▶ Directions
Every line below that has the string "document" adds one to the count. Give that count by itself.

▶ Supplied material
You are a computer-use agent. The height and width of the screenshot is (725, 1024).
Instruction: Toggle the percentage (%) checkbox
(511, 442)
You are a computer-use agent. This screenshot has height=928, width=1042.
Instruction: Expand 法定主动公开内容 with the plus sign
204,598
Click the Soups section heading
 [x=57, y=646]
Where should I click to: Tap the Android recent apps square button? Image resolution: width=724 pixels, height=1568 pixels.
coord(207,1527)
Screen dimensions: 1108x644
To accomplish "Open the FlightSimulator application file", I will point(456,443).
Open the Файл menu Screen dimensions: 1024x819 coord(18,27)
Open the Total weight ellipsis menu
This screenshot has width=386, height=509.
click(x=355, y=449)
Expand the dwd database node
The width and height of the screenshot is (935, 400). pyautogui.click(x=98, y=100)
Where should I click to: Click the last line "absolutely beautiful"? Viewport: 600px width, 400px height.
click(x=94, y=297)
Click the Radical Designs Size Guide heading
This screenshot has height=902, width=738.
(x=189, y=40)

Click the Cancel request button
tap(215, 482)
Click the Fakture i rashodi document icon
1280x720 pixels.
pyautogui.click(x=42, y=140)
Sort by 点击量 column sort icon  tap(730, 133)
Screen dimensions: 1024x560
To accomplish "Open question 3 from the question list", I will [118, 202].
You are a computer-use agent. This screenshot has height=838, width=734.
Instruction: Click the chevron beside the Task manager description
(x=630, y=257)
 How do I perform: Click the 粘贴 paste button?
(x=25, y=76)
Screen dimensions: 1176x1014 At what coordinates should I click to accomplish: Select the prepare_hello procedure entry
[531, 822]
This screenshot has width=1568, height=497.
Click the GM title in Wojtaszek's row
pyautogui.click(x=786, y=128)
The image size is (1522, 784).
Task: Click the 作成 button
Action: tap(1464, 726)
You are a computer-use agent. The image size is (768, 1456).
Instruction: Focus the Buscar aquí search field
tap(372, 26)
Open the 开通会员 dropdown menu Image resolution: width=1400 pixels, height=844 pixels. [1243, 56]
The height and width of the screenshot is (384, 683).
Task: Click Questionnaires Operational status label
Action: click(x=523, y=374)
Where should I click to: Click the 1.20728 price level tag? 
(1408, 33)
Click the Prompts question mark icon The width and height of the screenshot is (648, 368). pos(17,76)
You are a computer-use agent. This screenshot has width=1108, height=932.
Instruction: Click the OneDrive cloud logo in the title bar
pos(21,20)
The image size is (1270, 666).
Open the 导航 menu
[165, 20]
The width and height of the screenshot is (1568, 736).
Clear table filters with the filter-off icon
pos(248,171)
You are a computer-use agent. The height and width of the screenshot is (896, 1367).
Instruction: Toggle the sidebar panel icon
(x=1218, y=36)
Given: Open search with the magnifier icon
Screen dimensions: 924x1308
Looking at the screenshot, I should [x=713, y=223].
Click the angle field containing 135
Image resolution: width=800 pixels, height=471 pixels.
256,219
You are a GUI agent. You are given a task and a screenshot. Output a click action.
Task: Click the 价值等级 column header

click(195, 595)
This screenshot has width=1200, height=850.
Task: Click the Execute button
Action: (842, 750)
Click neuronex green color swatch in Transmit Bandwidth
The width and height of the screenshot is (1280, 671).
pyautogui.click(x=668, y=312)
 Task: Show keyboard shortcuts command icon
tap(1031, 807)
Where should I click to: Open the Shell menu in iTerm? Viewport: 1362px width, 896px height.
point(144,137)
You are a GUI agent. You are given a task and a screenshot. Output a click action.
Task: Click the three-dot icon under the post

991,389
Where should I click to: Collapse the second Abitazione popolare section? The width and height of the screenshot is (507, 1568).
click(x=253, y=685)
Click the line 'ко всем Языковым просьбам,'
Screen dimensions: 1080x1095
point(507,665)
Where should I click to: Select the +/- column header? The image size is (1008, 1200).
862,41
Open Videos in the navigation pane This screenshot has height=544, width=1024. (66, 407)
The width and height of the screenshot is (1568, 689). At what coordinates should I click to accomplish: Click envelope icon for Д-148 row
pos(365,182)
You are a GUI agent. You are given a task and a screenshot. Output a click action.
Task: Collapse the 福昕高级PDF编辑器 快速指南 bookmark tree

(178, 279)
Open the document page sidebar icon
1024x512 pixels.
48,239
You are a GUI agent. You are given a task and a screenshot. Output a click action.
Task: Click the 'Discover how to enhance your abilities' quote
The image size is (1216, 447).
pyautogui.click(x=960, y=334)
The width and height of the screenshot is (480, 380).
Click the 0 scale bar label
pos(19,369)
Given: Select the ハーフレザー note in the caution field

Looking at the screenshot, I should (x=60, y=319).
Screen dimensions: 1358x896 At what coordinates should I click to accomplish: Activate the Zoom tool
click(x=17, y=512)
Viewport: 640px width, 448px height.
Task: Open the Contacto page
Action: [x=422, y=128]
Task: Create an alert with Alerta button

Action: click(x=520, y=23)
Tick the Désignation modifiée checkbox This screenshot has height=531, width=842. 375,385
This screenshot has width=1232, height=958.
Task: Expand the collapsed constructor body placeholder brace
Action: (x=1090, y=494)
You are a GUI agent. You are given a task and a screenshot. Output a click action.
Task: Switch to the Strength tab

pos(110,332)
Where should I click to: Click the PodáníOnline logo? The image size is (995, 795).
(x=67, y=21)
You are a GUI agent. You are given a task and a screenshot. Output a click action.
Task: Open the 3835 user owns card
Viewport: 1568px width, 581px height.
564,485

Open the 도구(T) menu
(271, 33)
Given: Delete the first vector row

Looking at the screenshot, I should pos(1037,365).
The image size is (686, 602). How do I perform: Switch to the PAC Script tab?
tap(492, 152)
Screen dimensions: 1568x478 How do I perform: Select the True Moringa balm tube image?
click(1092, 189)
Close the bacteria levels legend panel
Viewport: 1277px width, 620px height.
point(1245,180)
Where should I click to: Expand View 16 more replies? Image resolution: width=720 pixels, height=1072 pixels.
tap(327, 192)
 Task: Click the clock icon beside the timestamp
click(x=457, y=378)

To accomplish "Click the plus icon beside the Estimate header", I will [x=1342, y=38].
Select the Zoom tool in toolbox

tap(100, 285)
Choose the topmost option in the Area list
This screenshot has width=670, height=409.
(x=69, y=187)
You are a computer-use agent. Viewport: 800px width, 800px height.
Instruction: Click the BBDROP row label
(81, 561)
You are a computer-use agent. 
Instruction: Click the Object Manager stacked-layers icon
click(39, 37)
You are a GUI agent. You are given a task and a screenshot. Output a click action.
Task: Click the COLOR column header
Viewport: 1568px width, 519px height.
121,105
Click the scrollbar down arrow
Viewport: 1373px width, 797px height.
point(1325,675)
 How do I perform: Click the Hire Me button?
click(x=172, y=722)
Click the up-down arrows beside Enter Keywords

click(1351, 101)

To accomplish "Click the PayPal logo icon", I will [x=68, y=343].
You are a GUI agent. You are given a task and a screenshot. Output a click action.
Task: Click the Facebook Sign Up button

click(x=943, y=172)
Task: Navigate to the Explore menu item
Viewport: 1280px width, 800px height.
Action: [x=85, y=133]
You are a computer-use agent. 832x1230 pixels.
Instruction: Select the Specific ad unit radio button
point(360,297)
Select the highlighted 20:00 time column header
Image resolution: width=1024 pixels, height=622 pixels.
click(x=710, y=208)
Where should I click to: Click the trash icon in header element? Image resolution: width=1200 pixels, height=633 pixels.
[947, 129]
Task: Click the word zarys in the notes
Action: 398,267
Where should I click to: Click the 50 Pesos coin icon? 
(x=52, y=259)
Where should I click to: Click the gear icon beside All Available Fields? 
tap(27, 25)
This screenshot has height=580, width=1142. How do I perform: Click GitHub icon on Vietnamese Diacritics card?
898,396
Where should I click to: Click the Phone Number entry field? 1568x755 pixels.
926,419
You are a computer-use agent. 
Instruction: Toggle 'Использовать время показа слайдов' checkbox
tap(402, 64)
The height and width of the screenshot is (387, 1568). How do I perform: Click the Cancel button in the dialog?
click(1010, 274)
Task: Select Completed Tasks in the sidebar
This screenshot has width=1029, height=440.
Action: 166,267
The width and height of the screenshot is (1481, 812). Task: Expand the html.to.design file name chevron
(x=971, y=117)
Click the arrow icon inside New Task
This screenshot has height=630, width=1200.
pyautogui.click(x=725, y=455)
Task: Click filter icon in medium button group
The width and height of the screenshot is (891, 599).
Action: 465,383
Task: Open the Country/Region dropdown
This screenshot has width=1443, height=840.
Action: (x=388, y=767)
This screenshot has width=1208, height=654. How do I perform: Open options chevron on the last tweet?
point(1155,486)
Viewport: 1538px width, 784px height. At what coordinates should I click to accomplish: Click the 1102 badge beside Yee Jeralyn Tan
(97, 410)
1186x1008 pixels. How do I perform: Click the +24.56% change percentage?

▶ Response for this exercise
2